#### To do:
Copy out all the lines in the records that include the word "computer".

#### Given information:

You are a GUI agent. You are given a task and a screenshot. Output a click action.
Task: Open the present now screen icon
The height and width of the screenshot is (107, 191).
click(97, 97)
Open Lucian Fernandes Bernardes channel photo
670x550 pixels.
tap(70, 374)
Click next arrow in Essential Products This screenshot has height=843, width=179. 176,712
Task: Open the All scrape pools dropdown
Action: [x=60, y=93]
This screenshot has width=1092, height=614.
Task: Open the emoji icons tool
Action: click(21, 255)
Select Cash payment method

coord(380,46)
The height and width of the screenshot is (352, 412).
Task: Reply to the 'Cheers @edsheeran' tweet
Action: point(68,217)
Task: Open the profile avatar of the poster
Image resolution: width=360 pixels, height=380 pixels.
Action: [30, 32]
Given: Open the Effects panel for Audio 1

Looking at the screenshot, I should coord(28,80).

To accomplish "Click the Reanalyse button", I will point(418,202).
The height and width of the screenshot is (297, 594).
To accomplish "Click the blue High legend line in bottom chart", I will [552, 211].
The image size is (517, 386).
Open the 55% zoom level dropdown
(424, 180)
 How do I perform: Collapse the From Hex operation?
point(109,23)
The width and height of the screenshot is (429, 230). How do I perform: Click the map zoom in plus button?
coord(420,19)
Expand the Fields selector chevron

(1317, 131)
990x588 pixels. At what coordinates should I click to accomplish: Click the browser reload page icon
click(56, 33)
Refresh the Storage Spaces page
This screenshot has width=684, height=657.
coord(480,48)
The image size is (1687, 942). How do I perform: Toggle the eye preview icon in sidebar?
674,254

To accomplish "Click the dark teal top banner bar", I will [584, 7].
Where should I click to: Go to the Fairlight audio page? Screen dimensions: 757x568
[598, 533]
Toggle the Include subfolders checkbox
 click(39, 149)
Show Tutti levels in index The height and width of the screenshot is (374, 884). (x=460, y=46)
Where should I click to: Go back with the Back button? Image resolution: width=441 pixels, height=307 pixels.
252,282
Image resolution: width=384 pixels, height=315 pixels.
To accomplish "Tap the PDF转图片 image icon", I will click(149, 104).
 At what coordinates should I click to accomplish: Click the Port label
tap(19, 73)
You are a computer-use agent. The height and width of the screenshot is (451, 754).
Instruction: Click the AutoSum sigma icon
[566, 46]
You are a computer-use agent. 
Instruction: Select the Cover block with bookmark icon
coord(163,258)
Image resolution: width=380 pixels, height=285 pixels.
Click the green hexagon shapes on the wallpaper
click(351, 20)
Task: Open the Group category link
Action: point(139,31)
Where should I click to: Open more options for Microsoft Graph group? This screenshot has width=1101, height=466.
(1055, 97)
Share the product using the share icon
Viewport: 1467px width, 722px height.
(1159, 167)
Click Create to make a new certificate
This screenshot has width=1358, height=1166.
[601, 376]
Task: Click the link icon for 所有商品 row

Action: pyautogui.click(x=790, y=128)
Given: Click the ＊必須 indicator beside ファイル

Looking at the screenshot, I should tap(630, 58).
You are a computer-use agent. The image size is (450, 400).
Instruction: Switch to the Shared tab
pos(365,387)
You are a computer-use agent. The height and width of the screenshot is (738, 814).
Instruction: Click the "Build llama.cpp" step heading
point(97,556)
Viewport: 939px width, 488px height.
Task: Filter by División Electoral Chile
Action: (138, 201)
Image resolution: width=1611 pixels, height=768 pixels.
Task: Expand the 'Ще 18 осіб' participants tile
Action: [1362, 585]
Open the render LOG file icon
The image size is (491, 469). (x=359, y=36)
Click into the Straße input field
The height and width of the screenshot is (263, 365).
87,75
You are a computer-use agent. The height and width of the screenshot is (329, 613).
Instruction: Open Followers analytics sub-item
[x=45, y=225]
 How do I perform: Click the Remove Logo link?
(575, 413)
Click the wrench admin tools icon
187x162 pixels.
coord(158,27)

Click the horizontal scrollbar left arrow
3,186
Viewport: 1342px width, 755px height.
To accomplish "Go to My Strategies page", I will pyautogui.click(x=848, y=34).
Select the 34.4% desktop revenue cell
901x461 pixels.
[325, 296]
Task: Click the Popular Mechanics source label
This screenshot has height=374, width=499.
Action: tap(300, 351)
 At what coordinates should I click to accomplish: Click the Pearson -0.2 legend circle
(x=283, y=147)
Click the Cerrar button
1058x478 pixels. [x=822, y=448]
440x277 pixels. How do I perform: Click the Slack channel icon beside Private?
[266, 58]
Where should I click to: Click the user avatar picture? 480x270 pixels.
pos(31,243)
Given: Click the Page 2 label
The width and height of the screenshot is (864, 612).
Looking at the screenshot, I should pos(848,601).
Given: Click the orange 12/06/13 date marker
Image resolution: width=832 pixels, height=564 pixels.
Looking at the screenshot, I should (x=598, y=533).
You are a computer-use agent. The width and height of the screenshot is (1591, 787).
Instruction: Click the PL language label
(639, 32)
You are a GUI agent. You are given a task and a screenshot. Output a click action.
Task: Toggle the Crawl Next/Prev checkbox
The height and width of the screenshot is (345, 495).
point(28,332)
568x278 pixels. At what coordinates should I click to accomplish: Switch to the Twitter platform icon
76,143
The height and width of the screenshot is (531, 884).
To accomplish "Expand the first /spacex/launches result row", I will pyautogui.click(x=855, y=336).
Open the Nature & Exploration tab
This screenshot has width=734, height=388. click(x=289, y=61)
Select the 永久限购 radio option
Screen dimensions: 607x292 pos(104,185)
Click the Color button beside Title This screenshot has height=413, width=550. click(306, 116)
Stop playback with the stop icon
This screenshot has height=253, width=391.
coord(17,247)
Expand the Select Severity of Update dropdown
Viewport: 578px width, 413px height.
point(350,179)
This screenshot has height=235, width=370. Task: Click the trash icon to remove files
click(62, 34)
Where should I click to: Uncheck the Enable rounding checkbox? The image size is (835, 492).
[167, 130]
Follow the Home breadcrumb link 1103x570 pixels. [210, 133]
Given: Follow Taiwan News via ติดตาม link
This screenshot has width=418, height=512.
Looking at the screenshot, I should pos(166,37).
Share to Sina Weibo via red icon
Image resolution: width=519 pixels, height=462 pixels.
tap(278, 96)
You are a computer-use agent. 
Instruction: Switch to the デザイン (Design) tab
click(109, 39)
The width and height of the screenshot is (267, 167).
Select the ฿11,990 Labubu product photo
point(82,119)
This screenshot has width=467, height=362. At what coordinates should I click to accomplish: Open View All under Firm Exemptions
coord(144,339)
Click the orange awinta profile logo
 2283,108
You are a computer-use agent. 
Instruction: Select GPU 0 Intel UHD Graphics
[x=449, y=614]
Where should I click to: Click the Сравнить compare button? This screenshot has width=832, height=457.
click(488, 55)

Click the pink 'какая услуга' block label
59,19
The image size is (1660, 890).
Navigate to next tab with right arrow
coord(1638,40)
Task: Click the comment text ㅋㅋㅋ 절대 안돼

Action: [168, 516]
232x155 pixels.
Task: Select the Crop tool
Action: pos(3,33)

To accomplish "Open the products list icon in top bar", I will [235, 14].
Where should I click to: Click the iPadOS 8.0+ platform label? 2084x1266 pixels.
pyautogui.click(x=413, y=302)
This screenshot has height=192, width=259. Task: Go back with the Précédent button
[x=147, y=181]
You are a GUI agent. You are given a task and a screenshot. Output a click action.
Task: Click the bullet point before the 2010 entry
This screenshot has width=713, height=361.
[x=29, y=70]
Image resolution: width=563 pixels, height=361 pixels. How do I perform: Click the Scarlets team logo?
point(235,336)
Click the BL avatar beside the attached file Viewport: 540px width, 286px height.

#### Exercise solution:
You are a computer-use agent. The height and width of the screenshot is (451, 754).
You are a computer-use agent. 
You are a computer-use agent. The image size is (450, 400).
You are a computer-use agent. The height and width of the screenshot is (738, 814).
You are a computer-use agent. The height and width of the screenshot is (329, 613).
You are a computer-use agent. The width and height of the screenshot is (1591, 787).
You are a computer-use agent. 
You are a computer-use agent. 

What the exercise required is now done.